_EXERCISE PROMPT_
For each line below that includes the string "green", show the whole line.

Data items
********************
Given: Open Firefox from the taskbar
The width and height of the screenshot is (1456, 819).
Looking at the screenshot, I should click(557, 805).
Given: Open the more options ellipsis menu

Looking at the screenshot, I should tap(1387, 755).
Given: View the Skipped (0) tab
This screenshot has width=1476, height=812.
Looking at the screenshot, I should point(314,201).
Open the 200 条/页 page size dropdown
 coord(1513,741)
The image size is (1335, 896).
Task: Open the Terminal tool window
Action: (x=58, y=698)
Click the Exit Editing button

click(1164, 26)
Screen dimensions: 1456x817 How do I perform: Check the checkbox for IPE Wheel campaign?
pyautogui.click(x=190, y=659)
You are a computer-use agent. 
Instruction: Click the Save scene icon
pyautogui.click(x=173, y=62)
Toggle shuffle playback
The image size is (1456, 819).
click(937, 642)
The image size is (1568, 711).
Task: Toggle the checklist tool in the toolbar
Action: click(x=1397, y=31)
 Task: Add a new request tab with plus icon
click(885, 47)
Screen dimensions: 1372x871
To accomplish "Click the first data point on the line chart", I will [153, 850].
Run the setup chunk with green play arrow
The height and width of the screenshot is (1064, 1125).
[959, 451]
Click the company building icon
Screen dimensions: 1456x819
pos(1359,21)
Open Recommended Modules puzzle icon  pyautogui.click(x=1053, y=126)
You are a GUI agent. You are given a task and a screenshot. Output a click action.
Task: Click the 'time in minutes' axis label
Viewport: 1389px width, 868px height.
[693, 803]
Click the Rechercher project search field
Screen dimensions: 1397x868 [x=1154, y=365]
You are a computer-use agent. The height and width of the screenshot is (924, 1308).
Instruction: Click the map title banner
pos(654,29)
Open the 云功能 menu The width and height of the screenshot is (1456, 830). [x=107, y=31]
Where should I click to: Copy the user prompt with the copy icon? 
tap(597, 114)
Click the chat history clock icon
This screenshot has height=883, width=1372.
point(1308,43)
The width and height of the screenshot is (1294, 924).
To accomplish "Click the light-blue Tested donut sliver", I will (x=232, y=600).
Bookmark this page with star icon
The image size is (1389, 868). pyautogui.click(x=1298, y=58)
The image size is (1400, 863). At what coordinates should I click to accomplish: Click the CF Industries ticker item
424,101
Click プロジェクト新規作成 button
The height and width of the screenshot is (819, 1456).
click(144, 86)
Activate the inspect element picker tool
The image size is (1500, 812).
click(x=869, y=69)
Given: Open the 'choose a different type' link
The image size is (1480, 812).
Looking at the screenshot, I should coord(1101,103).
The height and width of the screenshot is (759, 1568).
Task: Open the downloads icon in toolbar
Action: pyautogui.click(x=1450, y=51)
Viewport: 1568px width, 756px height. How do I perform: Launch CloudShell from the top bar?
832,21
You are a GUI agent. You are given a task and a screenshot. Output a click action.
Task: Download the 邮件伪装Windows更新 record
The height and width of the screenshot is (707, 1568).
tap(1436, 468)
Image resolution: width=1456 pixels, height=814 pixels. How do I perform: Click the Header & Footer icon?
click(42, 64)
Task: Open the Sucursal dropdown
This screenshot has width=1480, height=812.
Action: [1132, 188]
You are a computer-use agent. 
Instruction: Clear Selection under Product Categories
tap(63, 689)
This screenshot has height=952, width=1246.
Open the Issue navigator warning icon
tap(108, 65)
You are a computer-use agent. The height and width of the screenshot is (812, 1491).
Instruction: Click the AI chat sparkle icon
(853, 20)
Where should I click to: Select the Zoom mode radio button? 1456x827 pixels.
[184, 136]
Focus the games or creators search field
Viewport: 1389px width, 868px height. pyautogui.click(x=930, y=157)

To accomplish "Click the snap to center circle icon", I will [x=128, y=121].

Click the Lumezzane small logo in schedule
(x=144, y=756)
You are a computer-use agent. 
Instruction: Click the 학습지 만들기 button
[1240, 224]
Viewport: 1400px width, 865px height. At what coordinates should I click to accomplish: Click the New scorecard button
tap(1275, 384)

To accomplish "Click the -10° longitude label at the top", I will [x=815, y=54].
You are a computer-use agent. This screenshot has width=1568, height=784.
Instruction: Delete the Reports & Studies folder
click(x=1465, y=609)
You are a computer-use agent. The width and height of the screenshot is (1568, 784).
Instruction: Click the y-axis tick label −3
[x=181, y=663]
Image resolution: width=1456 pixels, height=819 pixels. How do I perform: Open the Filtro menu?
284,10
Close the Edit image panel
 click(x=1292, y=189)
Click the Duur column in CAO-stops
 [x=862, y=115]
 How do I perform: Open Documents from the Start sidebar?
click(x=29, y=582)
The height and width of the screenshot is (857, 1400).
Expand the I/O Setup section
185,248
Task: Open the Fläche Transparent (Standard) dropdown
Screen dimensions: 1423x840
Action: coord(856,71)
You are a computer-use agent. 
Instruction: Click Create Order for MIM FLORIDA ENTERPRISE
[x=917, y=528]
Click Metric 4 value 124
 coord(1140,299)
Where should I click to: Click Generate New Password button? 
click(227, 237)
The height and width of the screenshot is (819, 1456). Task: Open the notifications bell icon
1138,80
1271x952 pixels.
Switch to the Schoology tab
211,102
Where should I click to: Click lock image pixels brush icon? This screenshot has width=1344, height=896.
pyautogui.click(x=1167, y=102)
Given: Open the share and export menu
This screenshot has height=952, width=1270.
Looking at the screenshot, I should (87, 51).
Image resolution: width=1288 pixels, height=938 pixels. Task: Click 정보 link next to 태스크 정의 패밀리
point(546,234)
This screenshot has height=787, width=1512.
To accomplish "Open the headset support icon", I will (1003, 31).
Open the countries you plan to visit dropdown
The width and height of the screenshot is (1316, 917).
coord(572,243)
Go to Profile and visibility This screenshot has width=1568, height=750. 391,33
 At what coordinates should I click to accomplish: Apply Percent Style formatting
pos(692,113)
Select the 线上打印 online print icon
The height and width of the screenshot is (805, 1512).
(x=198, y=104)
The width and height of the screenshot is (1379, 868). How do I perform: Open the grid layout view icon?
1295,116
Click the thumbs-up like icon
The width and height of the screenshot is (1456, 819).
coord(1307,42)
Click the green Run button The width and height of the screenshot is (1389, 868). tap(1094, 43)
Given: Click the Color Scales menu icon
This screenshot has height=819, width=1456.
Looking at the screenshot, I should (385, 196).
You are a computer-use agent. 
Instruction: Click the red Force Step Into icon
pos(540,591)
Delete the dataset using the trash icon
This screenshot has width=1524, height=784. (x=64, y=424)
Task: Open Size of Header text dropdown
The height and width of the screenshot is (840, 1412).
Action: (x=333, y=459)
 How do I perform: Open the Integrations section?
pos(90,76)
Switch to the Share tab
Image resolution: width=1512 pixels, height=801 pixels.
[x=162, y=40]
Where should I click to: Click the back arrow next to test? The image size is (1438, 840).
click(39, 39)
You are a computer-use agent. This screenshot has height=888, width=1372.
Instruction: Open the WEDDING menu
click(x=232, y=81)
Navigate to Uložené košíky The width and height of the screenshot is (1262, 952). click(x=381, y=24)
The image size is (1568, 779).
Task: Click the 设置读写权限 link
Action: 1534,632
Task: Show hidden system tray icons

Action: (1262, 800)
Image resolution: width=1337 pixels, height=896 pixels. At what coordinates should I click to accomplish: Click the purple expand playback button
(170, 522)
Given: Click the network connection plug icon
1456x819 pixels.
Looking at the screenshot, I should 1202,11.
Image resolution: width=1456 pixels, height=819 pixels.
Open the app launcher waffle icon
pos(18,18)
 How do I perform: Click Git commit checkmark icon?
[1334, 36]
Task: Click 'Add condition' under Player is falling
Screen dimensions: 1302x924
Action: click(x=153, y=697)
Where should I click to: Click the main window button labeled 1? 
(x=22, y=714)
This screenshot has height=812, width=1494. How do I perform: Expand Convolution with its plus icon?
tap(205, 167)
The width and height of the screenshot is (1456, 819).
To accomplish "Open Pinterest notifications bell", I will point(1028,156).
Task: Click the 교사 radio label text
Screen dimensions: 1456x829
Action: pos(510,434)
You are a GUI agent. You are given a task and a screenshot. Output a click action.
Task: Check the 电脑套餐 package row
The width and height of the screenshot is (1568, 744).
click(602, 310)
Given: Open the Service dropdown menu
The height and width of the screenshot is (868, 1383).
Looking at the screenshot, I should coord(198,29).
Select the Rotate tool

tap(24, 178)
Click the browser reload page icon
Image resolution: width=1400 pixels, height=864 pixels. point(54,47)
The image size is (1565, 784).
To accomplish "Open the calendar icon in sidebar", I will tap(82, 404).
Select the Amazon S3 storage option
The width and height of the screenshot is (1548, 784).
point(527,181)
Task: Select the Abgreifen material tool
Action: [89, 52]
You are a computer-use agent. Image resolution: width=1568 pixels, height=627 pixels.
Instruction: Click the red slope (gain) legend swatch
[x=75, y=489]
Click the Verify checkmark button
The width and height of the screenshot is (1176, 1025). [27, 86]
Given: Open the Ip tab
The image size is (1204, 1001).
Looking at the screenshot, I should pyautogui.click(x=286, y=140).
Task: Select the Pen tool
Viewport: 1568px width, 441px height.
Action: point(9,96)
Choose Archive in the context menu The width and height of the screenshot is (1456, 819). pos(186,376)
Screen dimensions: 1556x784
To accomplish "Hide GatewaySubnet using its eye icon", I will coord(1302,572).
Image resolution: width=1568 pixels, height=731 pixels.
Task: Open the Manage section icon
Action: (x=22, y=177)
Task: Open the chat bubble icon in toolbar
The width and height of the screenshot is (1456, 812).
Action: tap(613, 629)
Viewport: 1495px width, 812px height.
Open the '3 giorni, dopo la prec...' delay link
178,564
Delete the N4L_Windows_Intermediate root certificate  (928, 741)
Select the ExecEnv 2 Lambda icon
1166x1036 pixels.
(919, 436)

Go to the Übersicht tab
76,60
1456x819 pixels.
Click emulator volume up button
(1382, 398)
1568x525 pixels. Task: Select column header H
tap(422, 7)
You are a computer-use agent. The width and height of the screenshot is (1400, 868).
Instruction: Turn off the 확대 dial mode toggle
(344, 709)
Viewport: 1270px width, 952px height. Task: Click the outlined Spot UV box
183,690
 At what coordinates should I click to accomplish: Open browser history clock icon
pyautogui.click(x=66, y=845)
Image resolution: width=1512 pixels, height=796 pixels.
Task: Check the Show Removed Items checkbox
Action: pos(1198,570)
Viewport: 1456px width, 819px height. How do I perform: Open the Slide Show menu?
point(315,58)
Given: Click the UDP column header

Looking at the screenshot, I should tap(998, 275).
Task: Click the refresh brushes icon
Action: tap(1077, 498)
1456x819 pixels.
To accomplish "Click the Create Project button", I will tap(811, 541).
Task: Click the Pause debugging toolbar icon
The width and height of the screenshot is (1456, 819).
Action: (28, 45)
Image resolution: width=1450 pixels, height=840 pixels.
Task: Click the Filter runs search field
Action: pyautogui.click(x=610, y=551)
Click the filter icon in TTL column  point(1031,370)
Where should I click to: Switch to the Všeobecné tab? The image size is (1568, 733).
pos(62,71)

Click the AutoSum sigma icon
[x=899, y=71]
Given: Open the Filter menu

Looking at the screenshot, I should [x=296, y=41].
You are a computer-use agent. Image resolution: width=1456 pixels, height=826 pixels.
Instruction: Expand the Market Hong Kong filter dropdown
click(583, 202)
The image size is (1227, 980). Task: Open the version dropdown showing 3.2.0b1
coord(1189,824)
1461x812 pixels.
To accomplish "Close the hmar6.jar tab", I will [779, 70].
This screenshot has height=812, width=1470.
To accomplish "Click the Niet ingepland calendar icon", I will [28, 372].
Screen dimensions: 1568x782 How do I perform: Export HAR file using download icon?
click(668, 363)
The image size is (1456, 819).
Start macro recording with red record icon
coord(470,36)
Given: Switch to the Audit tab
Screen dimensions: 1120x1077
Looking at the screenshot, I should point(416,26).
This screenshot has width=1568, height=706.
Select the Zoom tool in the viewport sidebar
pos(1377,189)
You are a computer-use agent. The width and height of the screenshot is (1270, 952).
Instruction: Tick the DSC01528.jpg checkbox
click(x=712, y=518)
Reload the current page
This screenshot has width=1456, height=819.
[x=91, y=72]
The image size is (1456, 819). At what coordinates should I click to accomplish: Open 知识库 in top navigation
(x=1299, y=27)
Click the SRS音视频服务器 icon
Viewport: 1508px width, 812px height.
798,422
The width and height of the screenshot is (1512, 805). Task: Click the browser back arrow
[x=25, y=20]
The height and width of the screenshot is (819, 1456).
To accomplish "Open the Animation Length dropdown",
********************
_ANSWER TO THIS EXERCISE_
Run the setup chunk with green play arrow
Click the green Run button The width and height of the screenshot is (1389, 868). tap(1094, 43)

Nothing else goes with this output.